:: Task prompt ::
Each line of the material that mentions the word "computer" is to be copied.

:: Records ::
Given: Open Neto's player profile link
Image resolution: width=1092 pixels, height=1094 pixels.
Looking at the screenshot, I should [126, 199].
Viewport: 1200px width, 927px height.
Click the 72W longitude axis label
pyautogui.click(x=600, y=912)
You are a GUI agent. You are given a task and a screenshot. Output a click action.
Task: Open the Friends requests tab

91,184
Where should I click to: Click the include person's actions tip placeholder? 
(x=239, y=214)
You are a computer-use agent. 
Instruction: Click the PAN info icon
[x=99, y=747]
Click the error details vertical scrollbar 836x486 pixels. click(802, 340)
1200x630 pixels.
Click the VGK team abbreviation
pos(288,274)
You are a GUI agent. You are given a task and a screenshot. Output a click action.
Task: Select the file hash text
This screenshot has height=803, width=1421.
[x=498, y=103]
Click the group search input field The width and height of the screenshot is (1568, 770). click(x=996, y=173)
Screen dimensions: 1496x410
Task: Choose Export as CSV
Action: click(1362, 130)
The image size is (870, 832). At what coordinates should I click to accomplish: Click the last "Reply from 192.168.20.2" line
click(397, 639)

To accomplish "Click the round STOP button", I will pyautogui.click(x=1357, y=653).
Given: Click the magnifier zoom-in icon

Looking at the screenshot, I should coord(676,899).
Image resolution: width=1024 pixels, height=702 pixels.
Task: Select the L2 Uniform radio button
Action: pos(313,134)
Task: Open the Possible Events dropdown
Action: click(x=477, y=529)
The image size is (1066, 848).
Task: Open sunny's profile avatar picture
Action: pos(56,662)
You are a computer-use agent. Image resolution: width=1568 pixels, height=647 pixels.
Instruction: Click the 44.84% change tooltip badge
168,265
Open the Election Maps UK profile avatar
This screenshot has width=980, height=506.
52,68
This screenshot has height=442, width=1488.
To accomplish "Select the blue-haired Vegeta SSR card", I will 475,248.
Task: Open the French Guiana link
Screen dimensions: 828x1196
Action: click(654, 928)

:: Reply to the task ::
You are a computer-use agent. 
You are a computer-use agent. Image resolution: width=1568 pixels, height=647 pixels.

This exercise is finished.